AS the executive director of SNEHA Dr. Shanti Pantvaidya plays a key role in protecting the lives of thousands of high-risk pregnant mothers and reducing maternal and neonatal mortality rates. Dr. Pantvaidya, leads and gives direction to several programmes at SNEHA, namely Maternal & Child Health, Public System Partnership, Empowerment, Health & Sexuality of Adolescents, Prevention of Violence against Women and Children (Strategy, Implementation, Research Partnership & Scaling) and Research & Information Management.

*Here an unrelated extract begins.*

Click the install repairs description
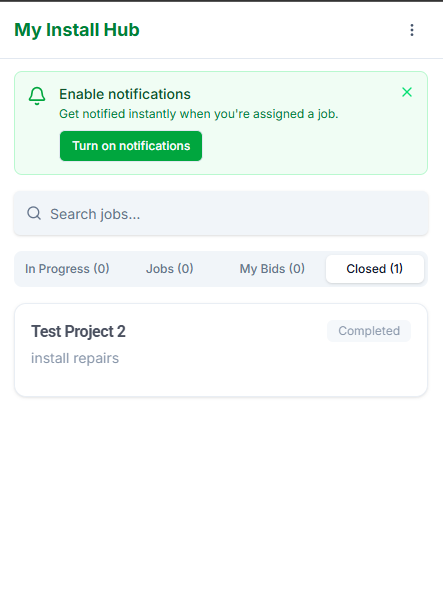The image size is (443, 594). point(75,358)
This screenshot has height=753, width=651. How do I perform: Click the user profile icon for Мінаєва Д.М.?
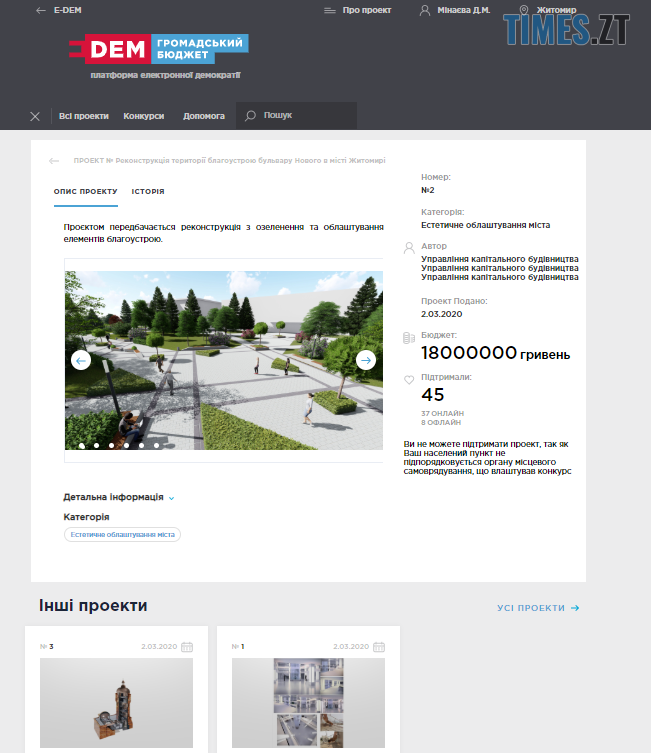[x=425, y=10]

Before joining SNEHA, Dr Pantvaidya worked as a medical teacher for 35 years, including as Professor/Head of Anaesthesiology Services for 20 years at Lokmanya Tilak Municipal General Hospital (LTMGH), Mumbai’s largest public hospital. 

Dr Shanti Pantvaidya

In 1999, neonatologist Dr Armida Fernandez and a group of other neonatologists and philanthropists established SNEHA – Society for Nutrition, Education and Health Action to work on the twin goals of improving health-seeking behaviour among underserved communities and improving the quality of public health services. Today, SNEHA is a 490+ person-strong organisation that helps build healthy lives for urban women and children.

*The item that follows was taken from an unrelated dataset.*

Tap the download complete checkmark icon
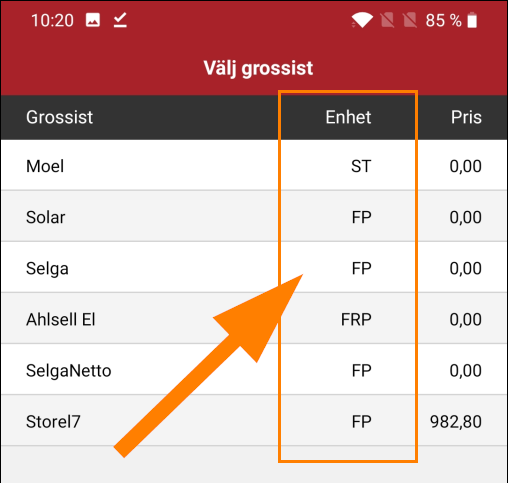Screen dimensions: 508x483 [120, 20]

Give spoke with Dr Pantvaidya, where she shared her journey with SNEHA, her love for medicine and much more.

Give: Tell us a bit about yourself, your childhood, and what/who inspired you to be a doctor?

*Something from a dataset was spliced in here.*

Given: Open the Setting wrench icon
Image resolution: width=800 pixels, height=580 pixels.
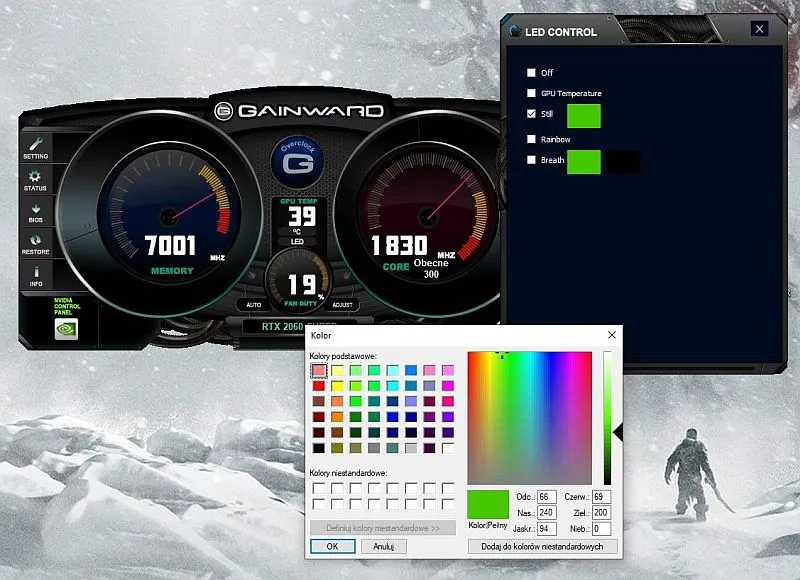Looking at the screenshot, I should tap(35, 148).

Dr Shanti Pantvaidya: I was born in a family of journalists and I was a bright student. I knew little about medicine, but when I started studying, I simply loved the profession and I truly worked with all my heart. By choice, I took a full-time job in public hospitals because, by nature, I can limit my needs and I am not competitive.

Whether it is talking to an auditorium full of students or running an OPD, or being in intensive care or working in an operation theatre because I am an anesthesiologist, I enjoyed everything. In public medical colleges, we had to maintain very high standards and we did not compromise on anything. So when I retired, I wanted to do something very meaningful. Dr Armida Fernandez and I were contemporaries, and we both had decided that we would start an NGO after our retirement but since Sion Hospital asked me to stay for setting up the Emergency Medical Services, I had to stay back, while Dr Armida worked on the formation of SNEHA. 

Give: Share one of your first experiences of being involved in the social sector? A moment that is significant to you in some way.

SP: I had no experience visiting a slum until my first visit to Dharavi in Mumbai. Many women had gathered to see that a doctor, especially a woman doctor, was in their area. I went to their homes, and they had many questions about health, especially on heart attacks and blood pressure. For about one to two hours, we were just discussing issues pertaining to heart attack, as I was a cardiac specialist, and they were asking so many pertinent questions. Their hospitality extremely really touched me. Their homes were small but spotless. Even though outside there were open gutters and filth all around, they had kept their homes clean. It was a touching experience for me.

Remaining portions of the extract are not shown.